*Work to be completed*.
Rewrite the interview transcript, starting at the words "Abramoff: Well, I think most" and stopping after "corporations are people.", with "Supreme Court" changed to "high court".

*Supplied text*.
At one time, Jack Abramoff was one of the most successful and prominent lobbyists in the U.S. But, his activities as a Washington power player landed him in federal prison, and, since serving his time, he’s been determined to help end the corruption of the system he played so well. Abramoff began his political career as an undergrad at Brandeis, where he helmed the Massachusetts’ College Republican group and was elected as national chair. He honed his skills as head of President Reagan's grassroots lobbying organization and, after a stint as a film producer, built a prestigious and profitable lobbying practice. He told his story in the memoir, Capitol Punishment.


Tavis: According to almost every poll out there, faith in our political institutions is at an all-time low these days. The most recent case in point, the Gallup Poll conducted less than a month ago has Congress’s approval rating at 16%.

That’s on pace now to be the lowest ever for a midterm election year. No doubt, the dissatisfaction is driven in part, I suspect, by the perception that special interest and big money are calling the shots.

Joining me now to talk about ethics and politics, Jack Abramoff who, before his fall from grace, was considered perhaps the most powerful lobbyist in all of Washington. Jack Abramoff, good to have you back on this program.

Jack Abramoff: Thanks for having me, Tavis.

Tavis: I think most of us know the backstory of what happened some years ago and the sentencing to prison and your serving time and coming out. As you look back on that period now, without coloring the question too much, what do you make of your life then?

Abramoff: Well, I think my life then was basically enmeshed in the Washington sort of power structure and what goes on in Washington, and I have great regret that I allowed myself to get in there.

But having been in there, I was able to see from at least the inside what some of the problems are. I didn’t realize they were problems, unfortunately, for me at that time, but I’ve been working since to try to turn some of them around.

Tavis: And how difficult has it been to try for you to get traction on turning those issues around?

Abramoff: Well, I think most people – you know, I speak every week. I’m out speaking somewhere around the country and I do as much media as I can. I think most people believe that indeed that I’m sincere in trying to want to turn things around.

The problem is turning things around. It’s a very difficult ship to actually turn around, the ship of state in America, and every time we come up with some ideas to do it, it seems that the intrinsic establishment doesn’t want to happen. So they have fight it, and that’s the difficulty.

Tavis: So since you were last on this program, after getting out and writing your book, a number of things have happened, to be sure, but there are two things that come to mind immediately since I last saw you in person on this set. The obvious, Citizens United. So the Supreme Court basically says that corporations are people.

And then you have this McCutcheon case which basically says you can give the maximum contribution to as many individuals, as many parties, as many packs, as you want. So there is no limit on, you know, how many people or entities you can give to.

So the lid basically is off. The money is getting darker. It’s coming from all around the world. There’s no way to track where it’s coming from. What do you make of the changes vis-à-vis campaign finance that are basically now being written and codified into law that makes this ship of state even harder to turn, it seems?

[Data entries]

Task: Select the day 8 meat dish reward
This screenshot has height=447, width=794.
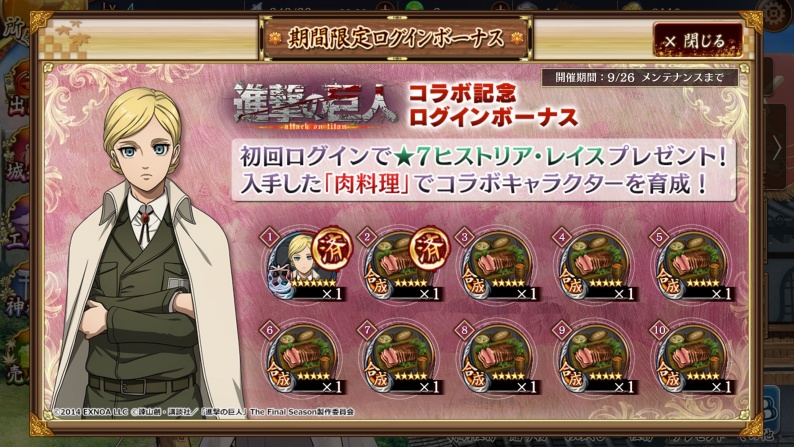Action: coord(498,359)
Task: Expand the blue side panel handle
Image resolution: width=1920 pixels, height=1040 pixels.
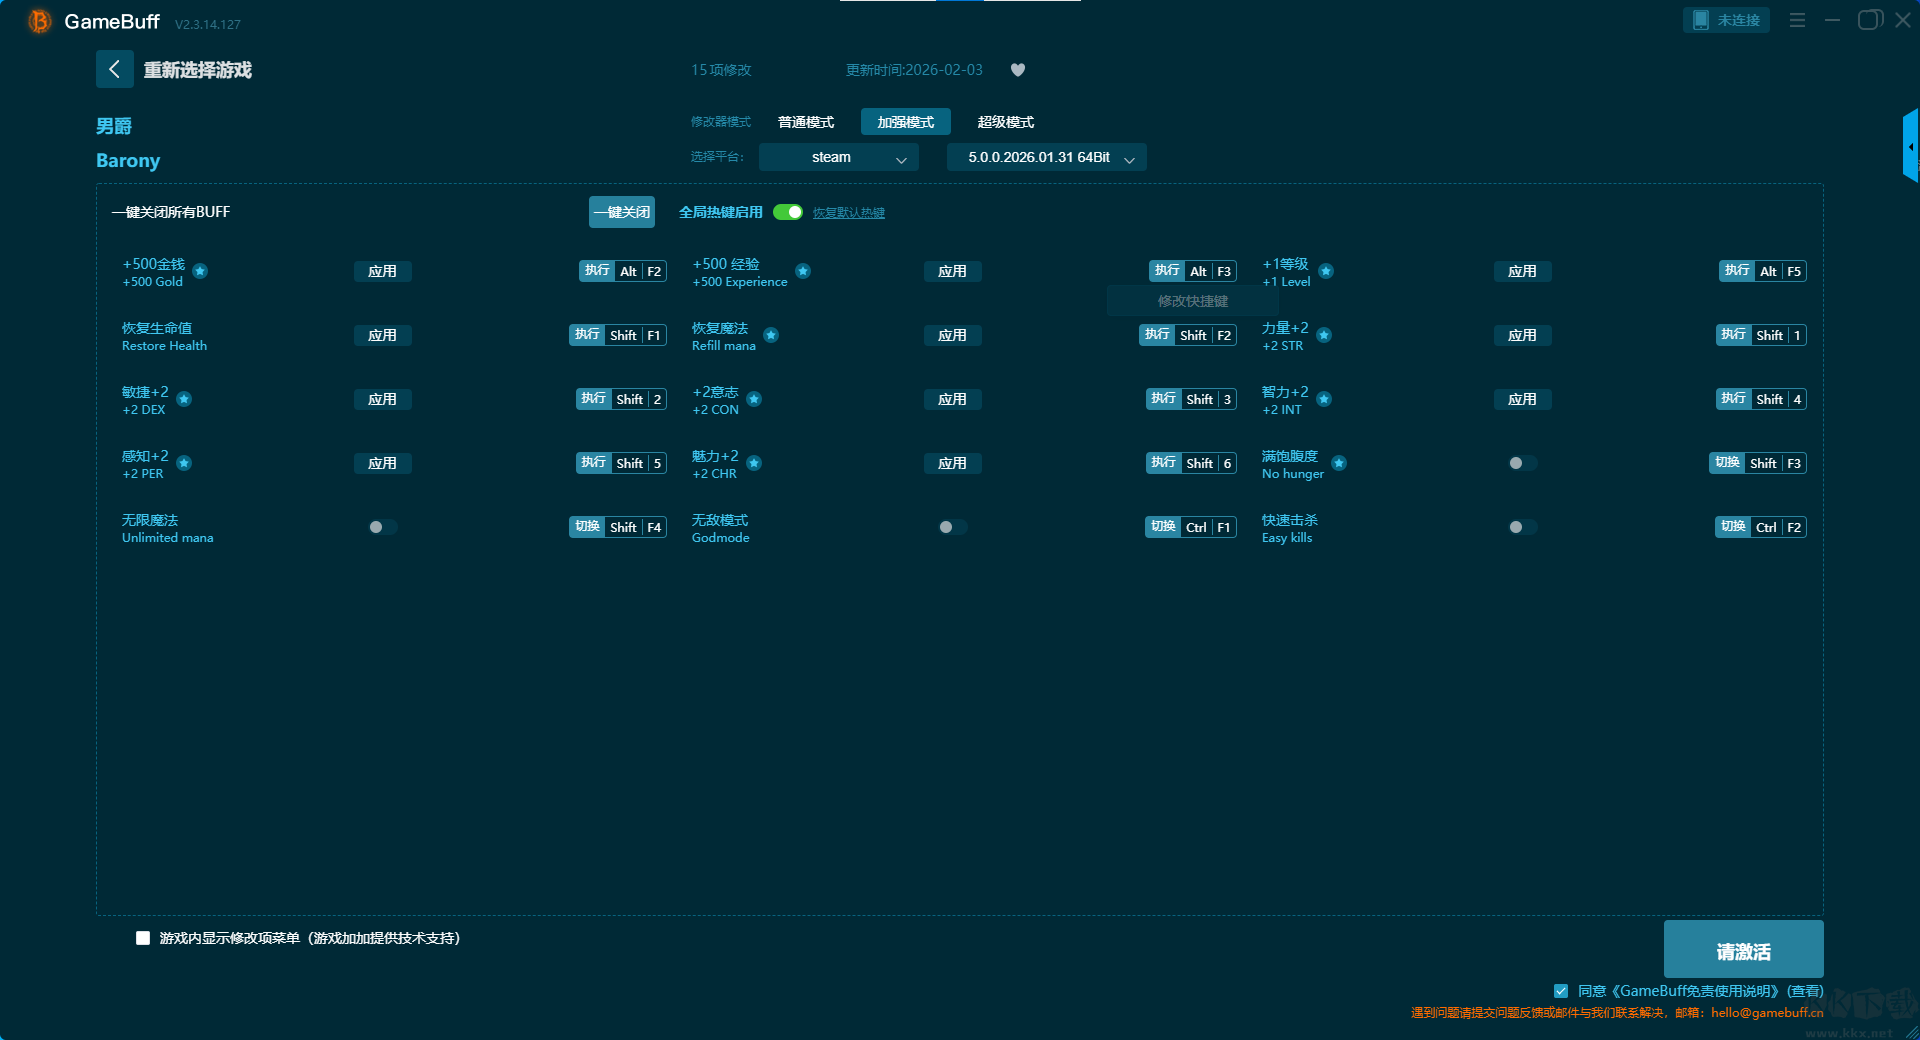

*Exercise answer*.
Abramoff: Well, I think most people – you know, I speak every week. I’m out speaking somewhere around the country and I do as much media as I can. I think most people believe that indeed that I’m sincere in trying to want to turn things around.

The problem is turning things around. It’s a very difficult ship to actually turn around, the ship of state in America, and every time we come up with some ideas to do it, it seems that the intrinsic establishment doesn’t want to happen. So they have fight it, and that’s the difficulty.

Tavis: So since you were last on this program, after getting out and writing your book, a number of things have happened, to be sure, but there are two things that come to mind immediately since I last saw you in person on this set. The obvious, Citizens United. So the high court basically says that corporations are people.